The perfect accompaniment for a steak: is it tomato sauce? Worcestershire? Beer? No, it’s simple chimichurri! And it really is the answer to all of your condiment prayers. In true HelloFresh style, we’ve put our own spin on things with green chilli and coriander. We promise it’ll knock your socks off.
(ContainsEgg,May contain traces of allergens)
mixed salad leaves
red wine vinegar
Preheat the oven to 200°C/180°C fan-forced. To prepare the ingredients, cut the potatoes into thick chips (unpeeled), and roughly chop the parsley, coriander, and green chilli (deseeded). Finely chop the red onion, peel and crush the garlic, and wash the mixed salad leaves.
Toss the potato in half of the olive oil and season with salt and pepper. Place in a single layer on a lined oven tray. Cook in the oven for 25-30 minutes, or until tender and golden.
Meanwhile, make the chimichurri. In a blender or food processor combine the parsley, coriander, red onion, garlic, green chilli, the remaining olive oil and the red wine vinegar. Blend until well combined. The end result should be a thick paste, so if necessary add a little more olive oil to help the ingredients combine. Taste and adjust seasoning accordingly with garlic, salt and pepper.
In a separate small bowl combine the aioli and 1-2 teaspoons of the chimichurri.
Heat a greased frying pan over a medium-high heat.
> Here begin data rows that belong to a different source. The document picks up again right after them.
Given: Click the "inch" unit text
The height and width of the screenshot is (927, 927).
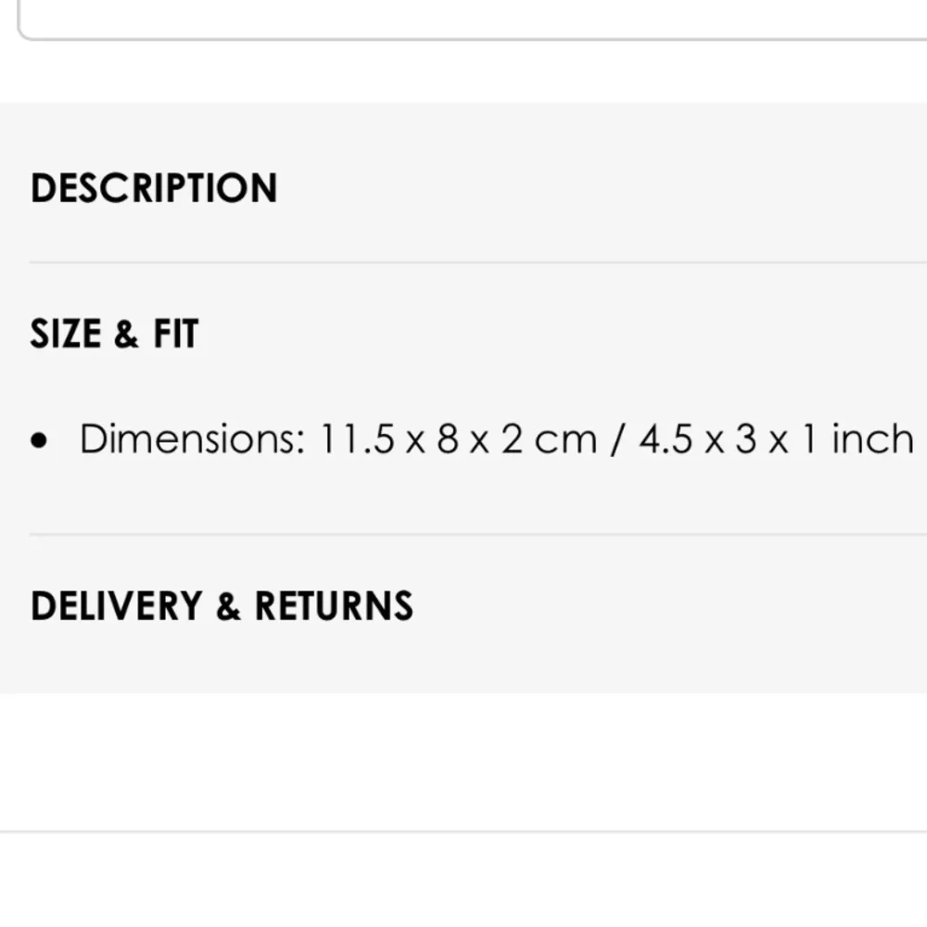Looking at the screenshot, I should (x=872, y=438).
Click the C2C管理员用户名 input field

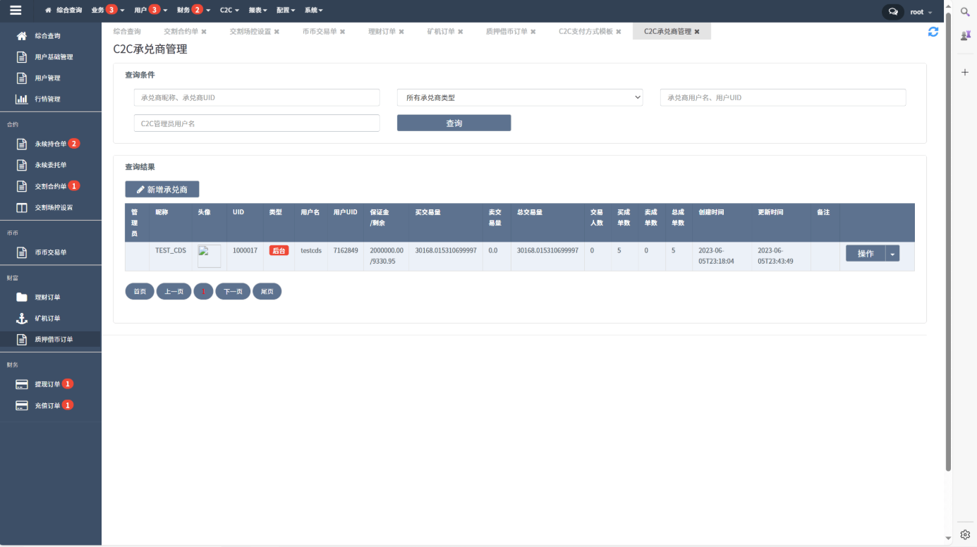tap(257, 123)
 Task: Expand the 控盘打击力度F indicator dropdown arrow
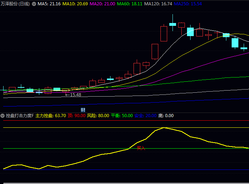pos(3,116)
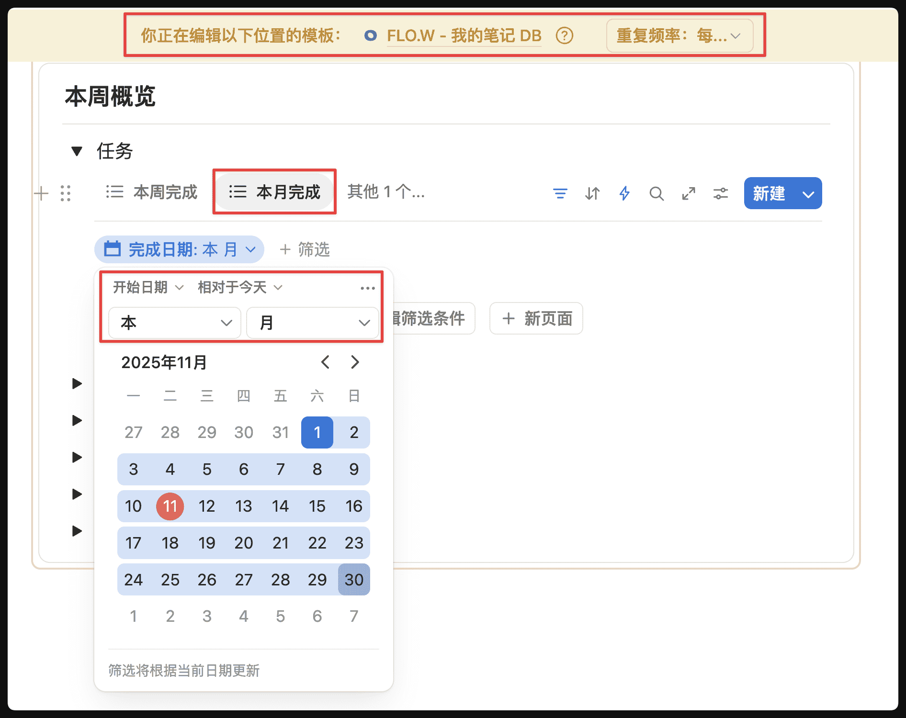Click the search magnifier icon
The image size is (906, 718).
coord(657,193)
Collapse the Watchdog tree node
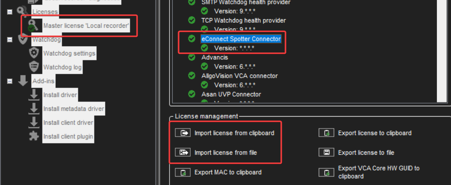The height and width of the screenshot is (185, 451). (x=10, y=39)
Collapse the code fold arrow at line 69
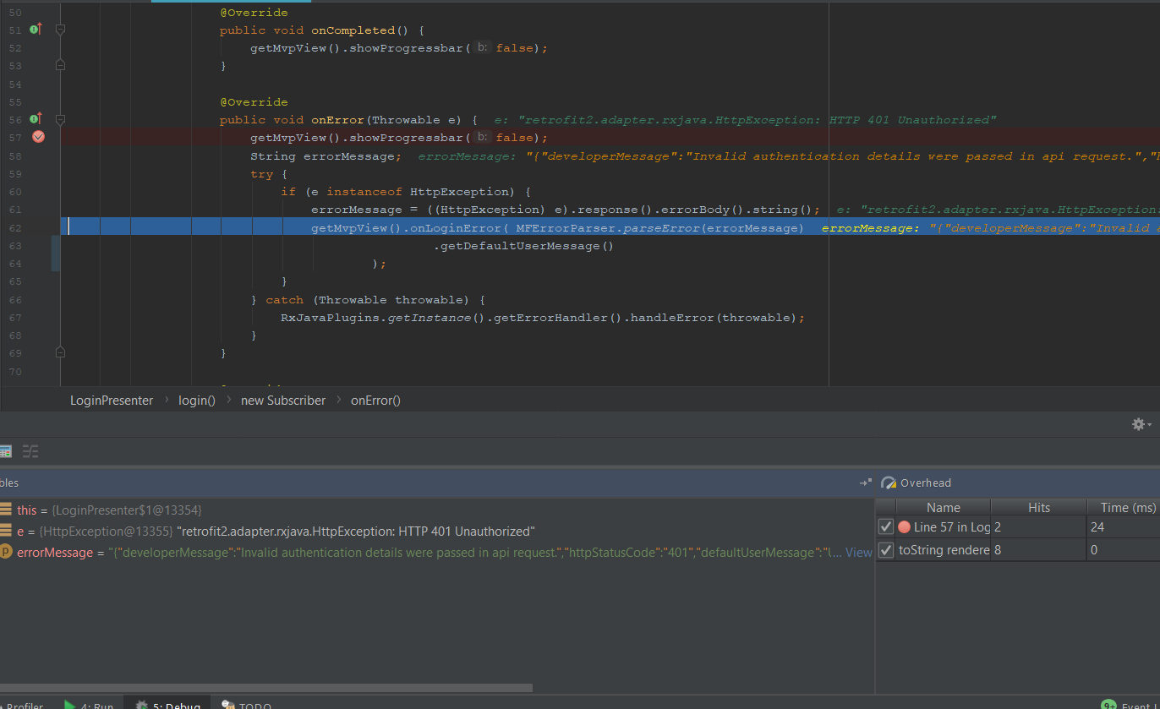The image size is (1160, 709). [59, 353]
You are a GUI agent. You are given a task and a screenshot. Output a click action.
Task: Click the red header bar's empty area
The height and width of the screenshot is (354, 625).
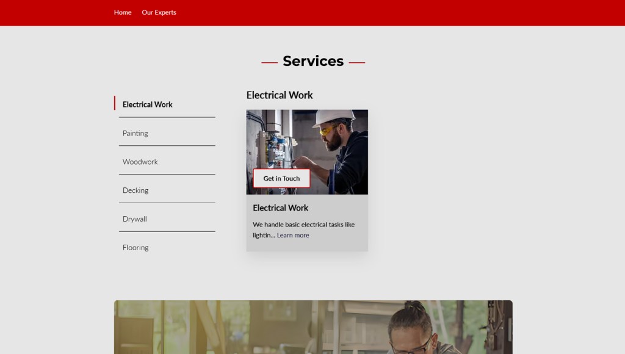click(x=397, y=12)
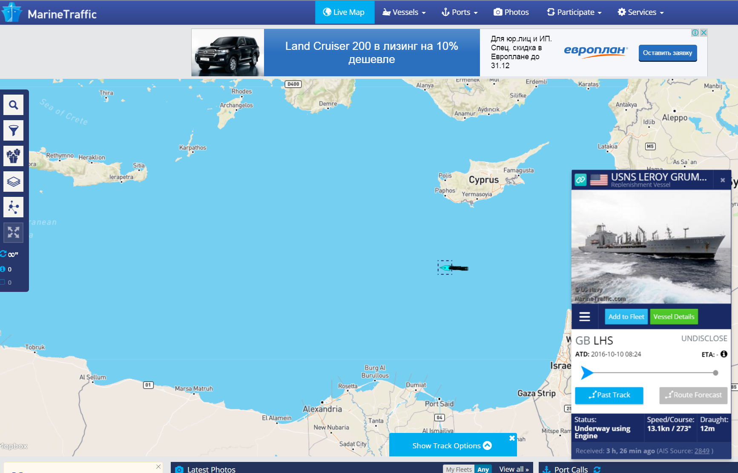This screenshot has height=473, width=738.
Task: Click the voyage progress slider arrow
Action: (x=587, y=372)
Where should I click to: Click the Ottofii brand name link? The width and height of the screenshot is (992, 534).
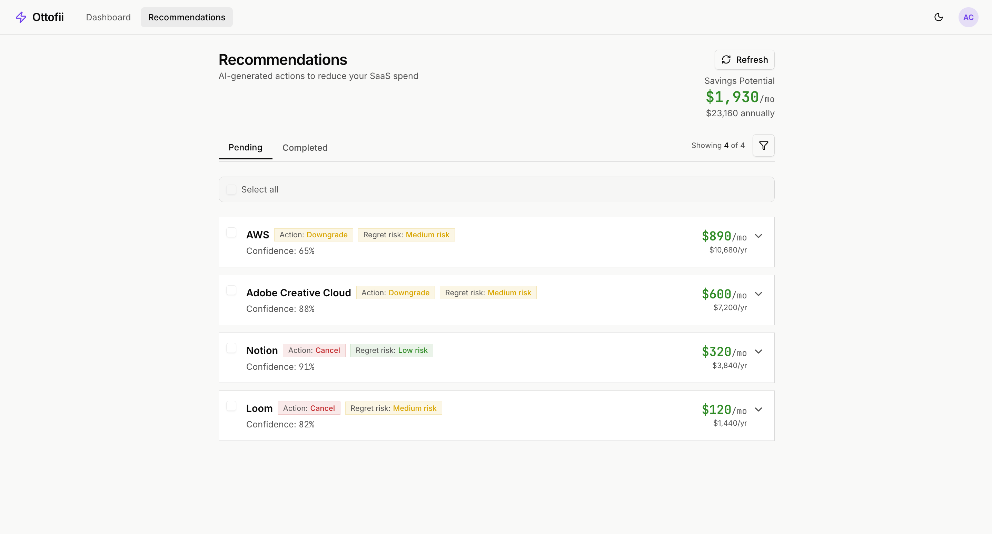(x=48, y=17)
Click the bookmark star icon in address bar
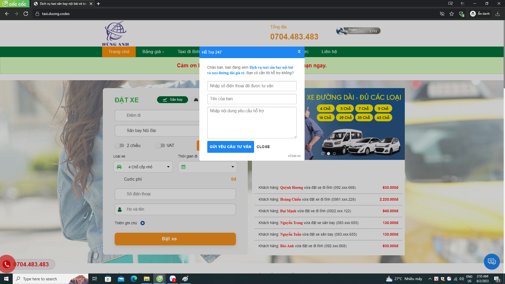The width and height of the screenshot is (505, 284). tap(452, 14)
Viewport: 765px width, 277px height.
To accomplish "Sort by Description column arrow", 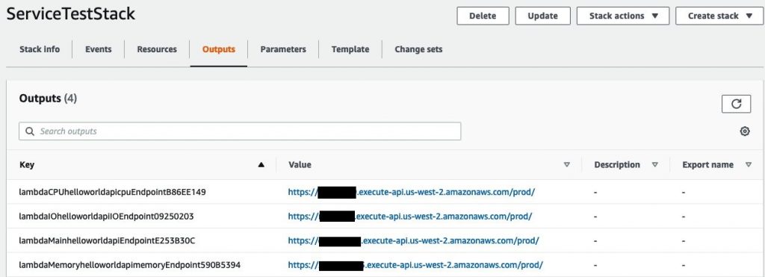I will [654, 165].
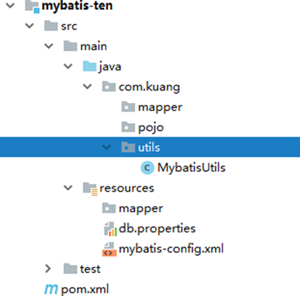Image resolution: width=300 pixels, height=296 pixels.
Task: Collapse the main folder arrow
Action: pyautogui.click(x=49, y=46)
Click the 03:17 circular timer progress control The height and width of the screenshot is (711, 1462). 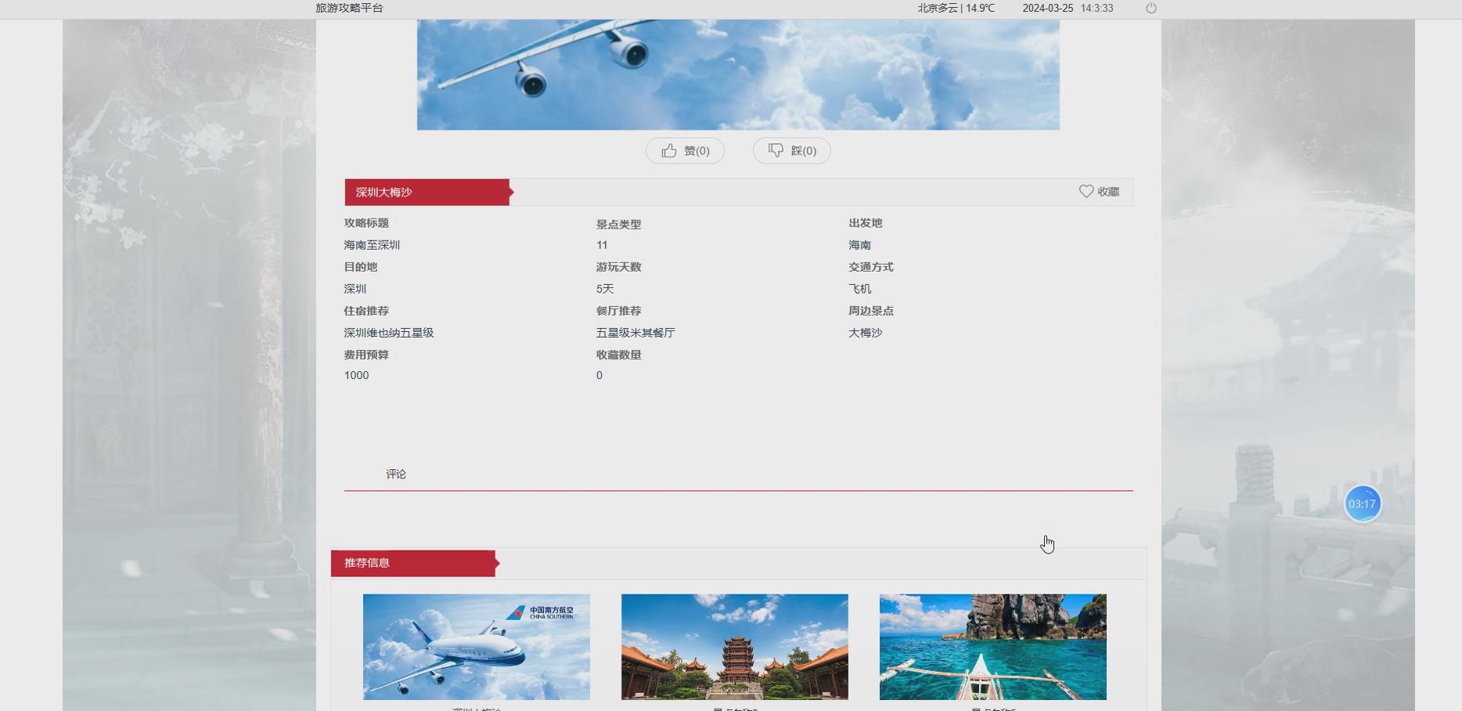[x=1362, y=504]
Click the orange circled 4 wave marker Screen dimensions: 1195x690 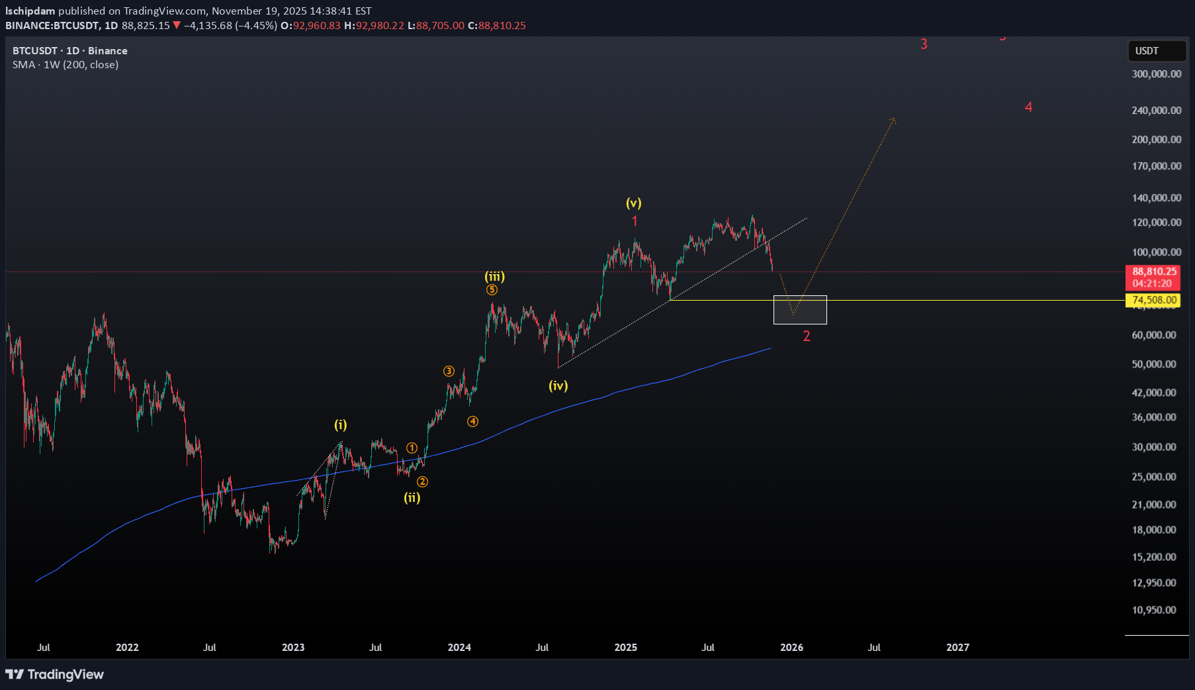472,422

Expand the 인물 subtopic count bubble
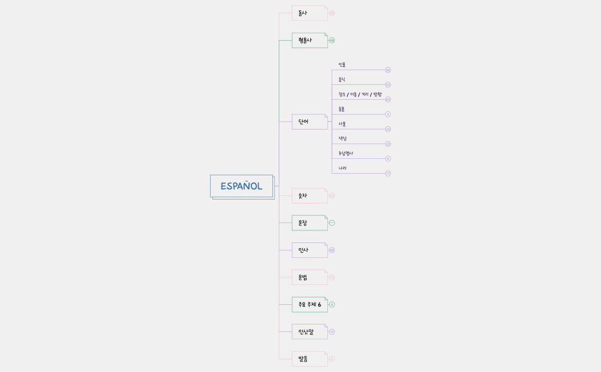tap(388, 70)
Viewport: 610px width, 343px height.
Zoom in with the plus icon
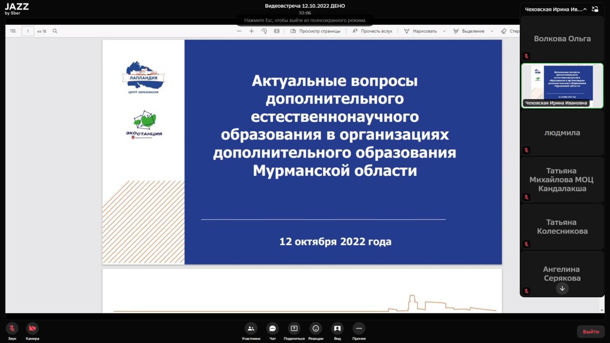pyautogui.click(x=252, y=31)
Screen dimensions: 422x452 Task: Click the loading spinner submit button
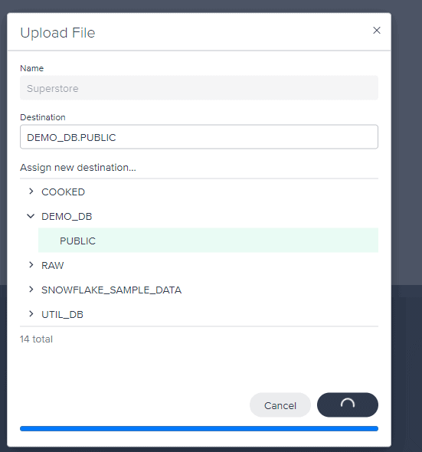tap(348, 405)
Season the beef rump steaks with salt and pepper on both sides. Add steaks to the hot pan and cook for 3-4 minutes on each side for medium rare, or until cooked to your liking. Remove from the pan, place on a plate and cover with foil to rest for 5 minutes. Cooking times may vary depending on the thickness of your steak. Tip: Don’t be tempted to skip resting the steak. This is an integral part of the cooking process and will ensure your steak is tender.
To serve, divide the chips, mixed salad leaves and steaks between plates. Spoon the chimichurri over the steaks and use the green aioli as a dipping sauce for the chips.